> Work item: Everything from the line that holds "You are a GUI" through the end of the listing below must be retyped word for word, without any pictures.

▬▬▬

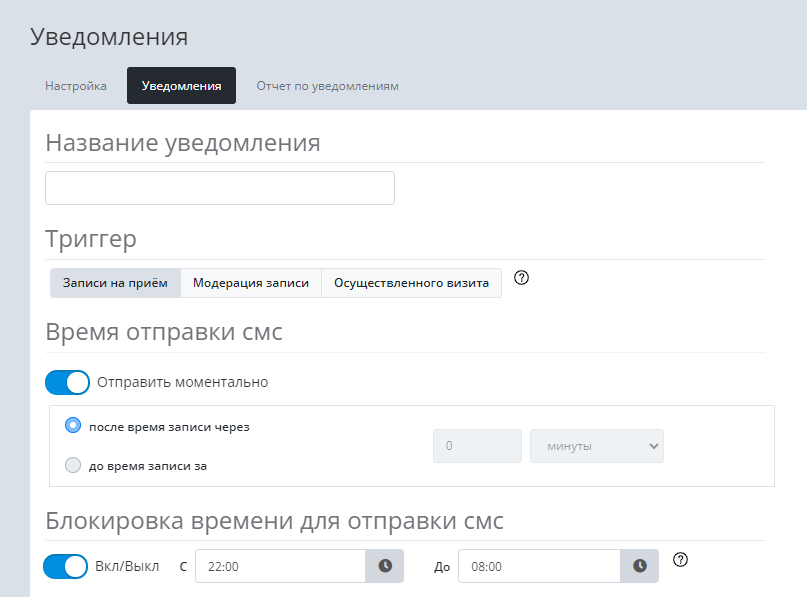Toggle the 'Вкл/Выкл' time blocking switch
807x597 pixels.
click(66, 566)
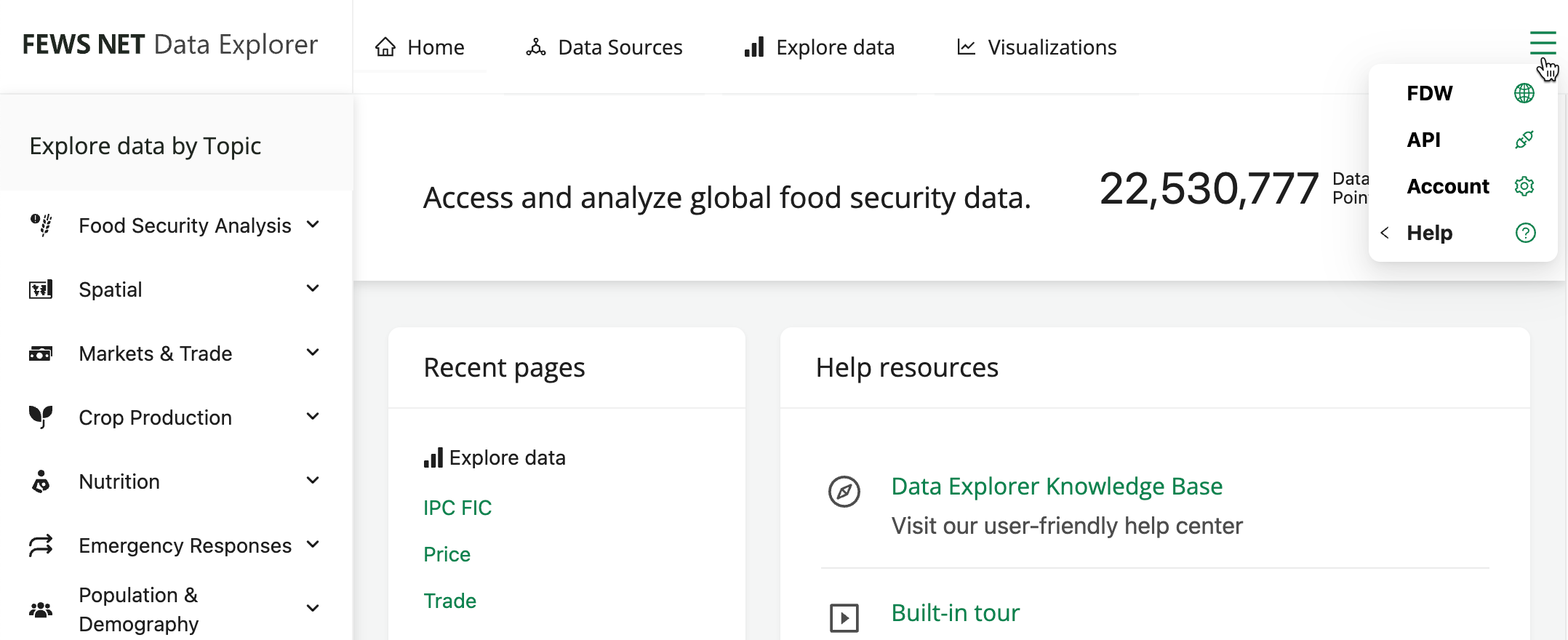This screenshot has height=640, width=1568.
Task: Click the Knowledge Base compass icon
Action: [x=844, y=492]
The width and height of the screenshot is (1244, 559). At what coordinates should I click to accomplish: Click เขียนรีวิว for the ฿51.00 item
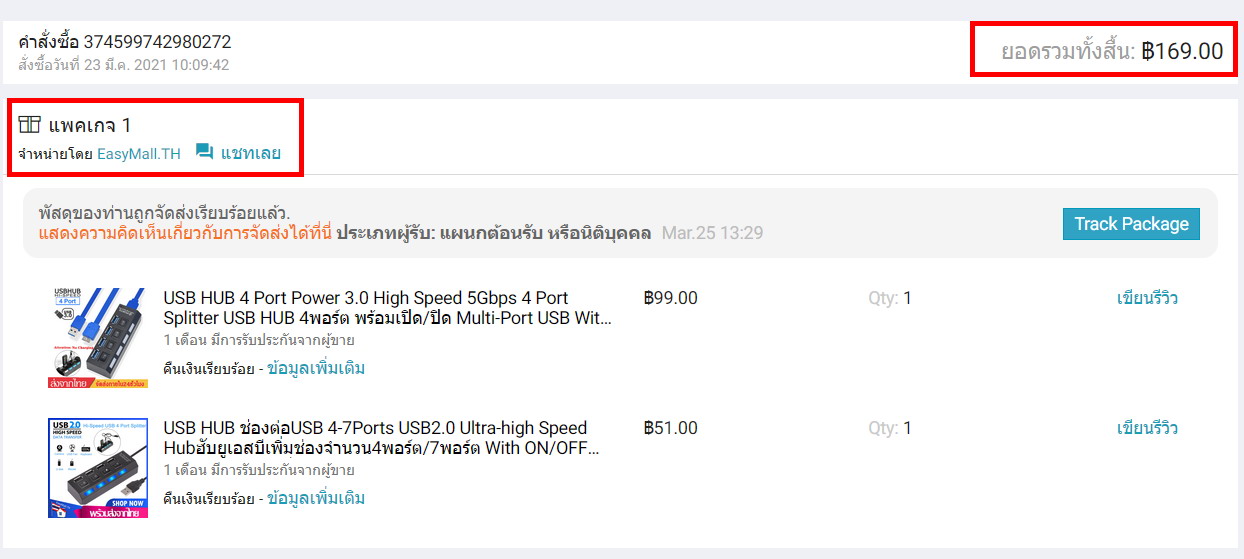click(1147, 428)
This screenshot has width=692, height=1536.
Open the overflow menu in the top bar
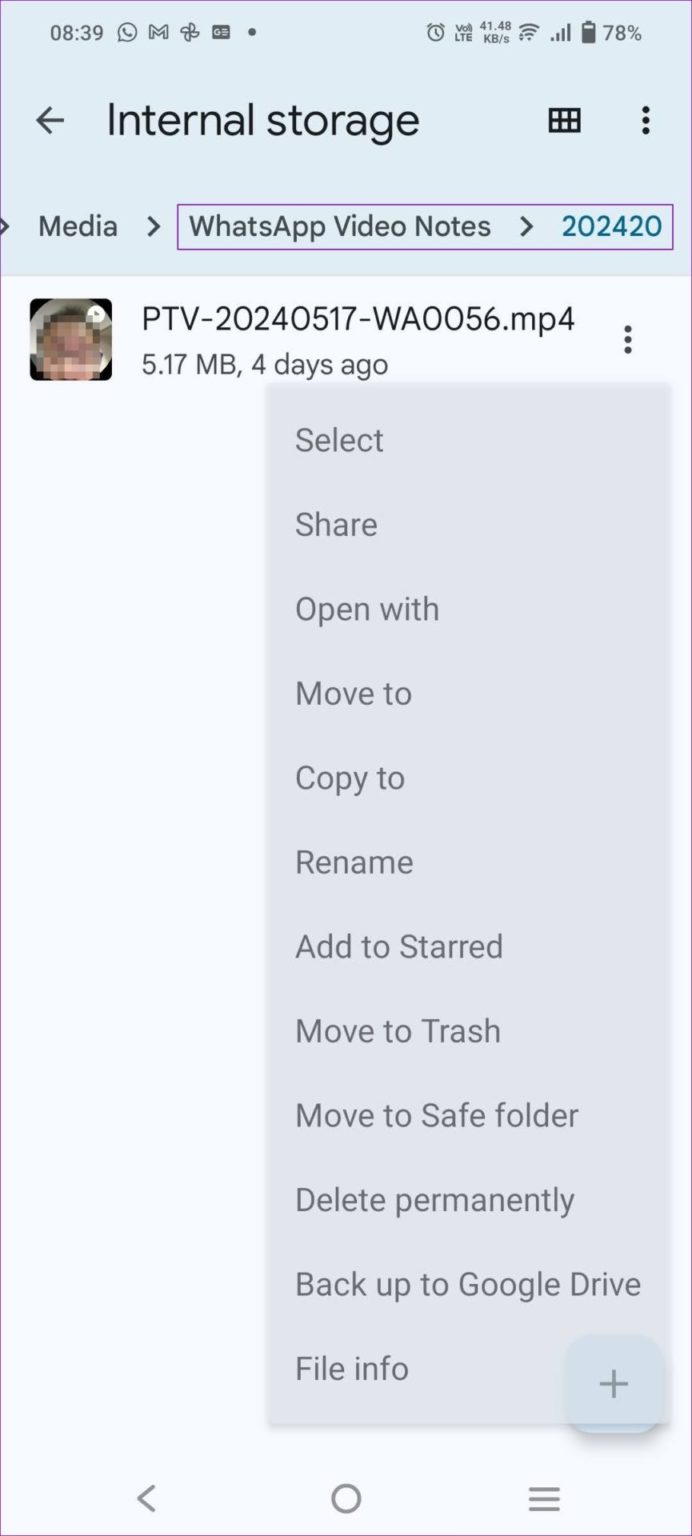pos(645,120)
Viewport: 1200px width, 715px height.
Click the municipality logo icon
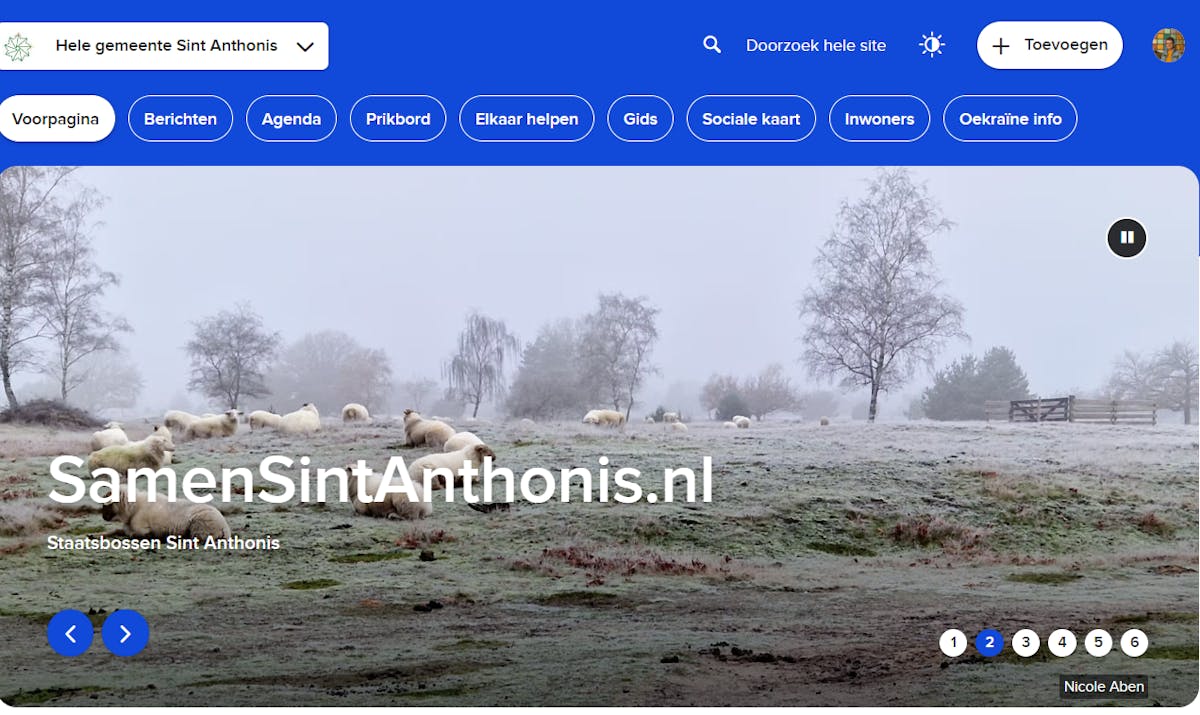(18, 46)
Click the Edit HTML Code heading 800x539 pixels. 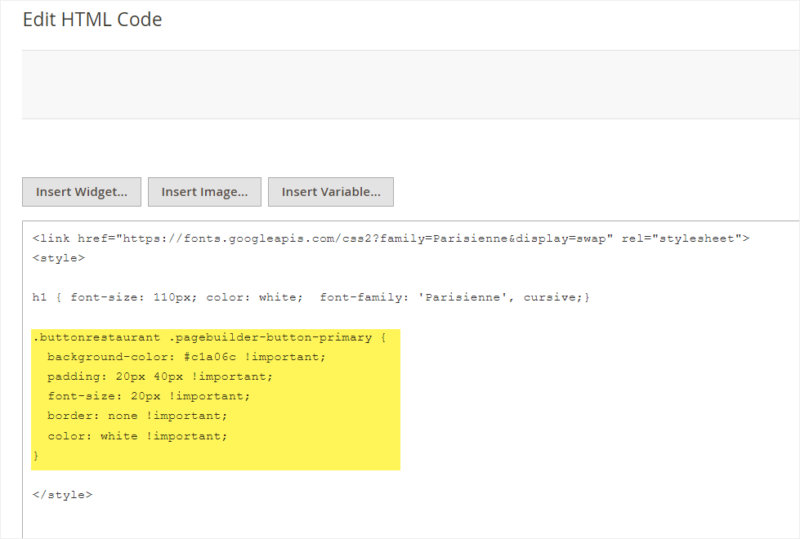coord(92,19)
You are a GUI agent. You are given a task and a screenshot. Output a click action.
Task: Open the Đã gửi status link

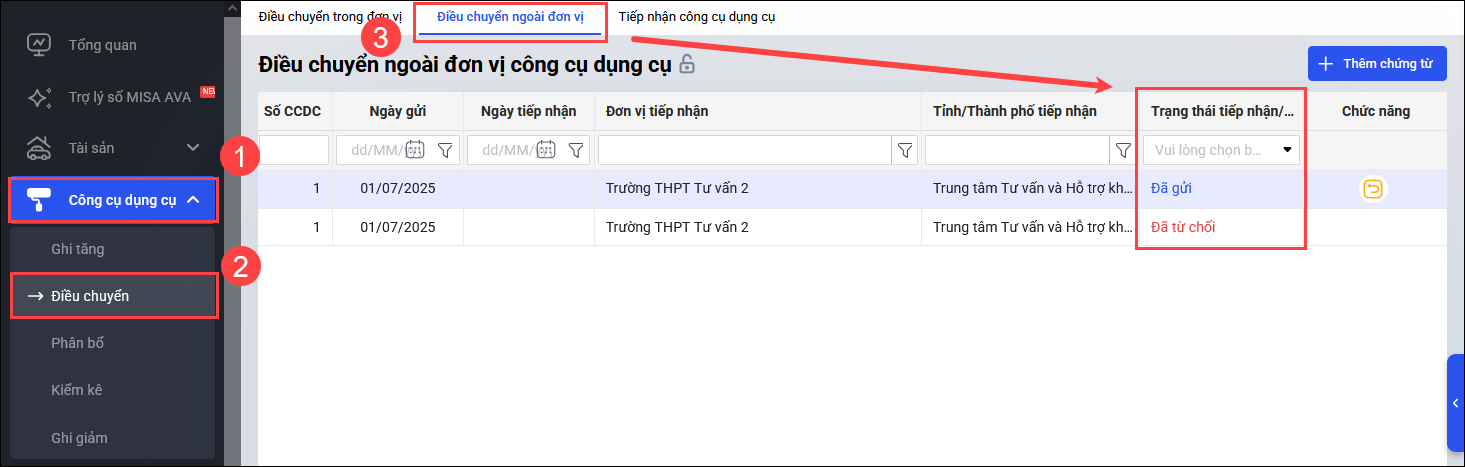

▬▬▬

> Response to this task:
You are a GUI agent. You are given a task and a screenshot. Output a click action.
Task: Open the Đã gửi status link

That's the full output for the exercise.